Danielle dejó su taza sobre la mesa.
—Hace varios meses me enteré del interés de mi exmarido por los rumores en torno a este lugar de Okinawa y por varias otras localizaciones por todo el mundo donde circulaban extraños comentarios sobre barcos y ciudades perdidos. Un interés por cualquier zona del globo donde pudieran encontrarse leyendas sobre antiguos alquimistas o ciencia avanzada, si lo prefieren. ¿Por qué? No lo sé, ya que los asuntos de mi mari… mi exmarido… son suyos. Pero se ha convertido en una vergüenza para mi gobierno, para mi departamento y para mí. Puesto que sus actuales intereses están alejados de sus actividades habituales, creo que quizá se haya mezclado con elementos sucios que pueden resultar preocupantes tanto para su gobierno como para el mío.
—Bueno, pues cuéntenos lo que tiene —dijo Jack sabiendo que había una grabadora en funcionamiento recogiendo todo lo que estaba diciendo la francesa.
—Pensé que habría venido aquí tras este navío. Hemos localizado un piso franco en México y otro en Los Ángeles, donde encontramos varios artículos de investigación que trataban de una antigua arma de destrucción masiva oculta en ese antiguo junco —respondió ella antes de dar un sorbo de café—. Esperaba que apareciera aquí para que así yo pudiera ponerle freno a su fraudulenta afiliación con mi gobierno, y deseaba hacerlo ante sus más fervientes enemigos, como muestra del compromiso de mi departamento en esta cooperación.
—¿Estuvieron casados mucho tiempo? —preguntó Carl, de pie y dirigiéndose hacia la cafetera de plata para servirse otra taza.
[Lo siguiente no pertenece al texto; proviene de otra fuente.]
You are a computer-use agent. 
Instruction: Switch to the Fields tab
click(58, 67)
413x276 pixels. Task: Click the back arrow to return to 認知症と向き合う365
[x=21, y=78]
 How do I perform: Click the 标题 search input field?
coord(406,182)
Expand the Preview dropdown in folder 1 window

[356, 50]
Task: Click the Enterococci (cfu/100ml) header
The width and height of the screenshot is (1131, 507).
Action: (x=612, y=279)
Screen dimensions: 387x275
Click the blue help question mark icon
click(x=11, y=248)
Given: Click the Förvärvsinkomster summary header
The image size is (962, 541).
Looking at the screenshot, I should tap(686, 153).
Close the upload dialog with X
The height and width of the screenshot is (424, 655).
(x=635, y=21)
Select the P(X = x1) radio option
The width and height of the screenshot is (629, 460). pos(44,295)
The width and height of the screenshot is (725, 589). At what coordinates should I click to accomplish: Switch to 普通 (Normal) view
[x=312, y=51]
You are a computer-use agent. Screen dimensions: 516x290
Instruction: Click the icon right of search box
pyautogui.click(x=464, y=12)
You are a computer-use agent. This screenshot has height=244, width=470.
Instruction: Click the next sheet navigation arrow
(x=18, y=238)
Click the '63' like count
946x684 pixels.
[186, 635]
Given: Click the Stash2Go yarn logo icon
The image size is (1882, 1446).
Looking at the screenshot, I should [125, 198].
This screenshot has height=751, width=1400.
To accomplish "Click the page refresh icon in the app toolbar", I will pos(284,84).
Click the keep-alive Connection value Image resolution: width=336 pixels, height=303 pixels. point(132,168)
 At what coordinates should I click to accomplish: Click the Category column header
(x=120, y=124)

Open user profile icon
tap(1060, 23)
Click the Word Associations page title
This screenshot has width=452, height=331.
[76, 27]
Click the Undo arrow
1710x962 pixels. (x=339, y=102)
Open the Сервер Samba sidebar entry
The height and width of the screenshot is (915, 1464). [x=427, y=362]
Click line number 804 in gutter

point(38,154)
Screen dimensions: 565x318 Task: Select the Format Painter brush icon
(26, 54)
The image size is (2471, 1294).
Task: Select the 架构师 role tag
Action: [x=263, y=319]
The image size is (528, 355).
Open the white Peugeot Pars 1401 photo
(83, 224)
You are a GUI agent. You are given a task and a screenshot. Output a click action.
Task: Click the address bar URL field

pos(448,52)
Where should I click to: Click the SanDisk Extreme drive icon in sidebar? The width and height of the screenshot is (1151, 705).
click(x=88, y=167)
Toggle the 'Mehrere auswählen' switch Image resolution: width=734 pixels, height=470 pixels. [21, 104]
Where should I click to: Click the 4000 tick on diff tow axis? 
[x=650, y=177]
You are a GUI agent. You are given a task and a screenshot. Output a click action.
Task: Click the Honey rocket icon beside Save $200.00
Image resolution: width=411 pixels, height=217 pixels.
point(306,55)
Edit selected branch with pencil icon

Después, se acercó y rellenó la de Danielle.
—Me casé con él cuando yo tenía dieciocho años.
—Por favor, continúe, señora Serrate —dijo Jack.
—Mi marido ha sido bastante… —Buscó la palabra adecuada—. Ha sido un sinvergüenza durante un tiempo y está inmerso en una búsqueda muy desconcertante y por una razón que aún no puedo comprender. Incluso poseía un informe muy completo de una investigación científica sobre una oscura leyenda acerca de una expedición española en Brasil hace unos quinientos años; un proyecto de investigación muy caro.
—¿Tiene algo más en lo que pueda estar trabajando? —le preguntó Sarah.
—Al parecer ha encontrado un nuevo financiador y ha estado en tratos con un docente norteamericano sobre un proyecto. Esperaba que se tratara del profesor Fallon y del yacimiento de Okinawa, pero ahora me temo que estoy en un punto muerto.
Jack miró el reloj.
—Me temo que se nos acaba el tiempo. Señor Ryan, ¿acompañaría a la señora Serrate hasta la cubierta de vuelo, por favor? —Miró a la directora de la variante francesa, si bien una variante mucho más débil, de su propia organización—. ¿He de entender que existe la posibilidad de cooperar con su agencia en lugar de perjudicarnos en el futuro con una competencia perniciosa?
Danielle se levantó y colocó su silla.
—Eso no depende de mí, ni de ustedes, sospecho. Corren tiempos peligrosos y la gente no confía mucho en los demás en estos días cargados de violencia. Pero les prometo lo siguiente: hasta donde pueda, y en lo que concierne al coronel Farbeaux, les facilitaré tanta información como me sea posible si afecta a su gobierno. Empezaremos con eso.
—Empiece entonces —dijo Carl mirándola a los ojos—. Aunque no nos haremos ilusiones.
—Antes de que se vaya, ¿puede ahora hacernos partícipes de qué era eso que había dentro de aquellos contenedores? —preguntó Jake mirándola fijamente.
Danielle le devolvió la mirada. Estaba claro que ese hombre era bueno en su trabajo. Sabía que ella había sido consciente en todo momento de lo que habían tenido entre manos.
—La forma más virulenta de ántrax que se ha producido nunca, suficiente para matar a la mayor parte de un continente si se liberase.
—Creo que podría habernos informado antes —dijo Carl furioso mientras observaba a la francesa.
Danielle le devolvió la misma mirada de odio y después se giró para seguir a Ryan fuera del camarote. Carl la vio marchar sin añadir nada más y, asqueado, apartó de su lado su taza llena de café.
—Ya te he dicho que le gustabas —dijo Sarah medio en broma.